Could you write out every entry exactly as it stands?
Information shown Block Start
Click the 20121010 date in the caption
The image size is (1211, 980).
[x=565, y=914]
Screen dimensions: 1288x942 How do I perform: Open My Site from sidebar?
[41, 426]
Information shown Block End
● **Answer**:
Click the 20121010 date in the caption
The image size is (1211, 980).
[x=565, y=914]
Screen dimensions: 1288x942 How do I perform: Open My Site from sidebar?
[41, 426]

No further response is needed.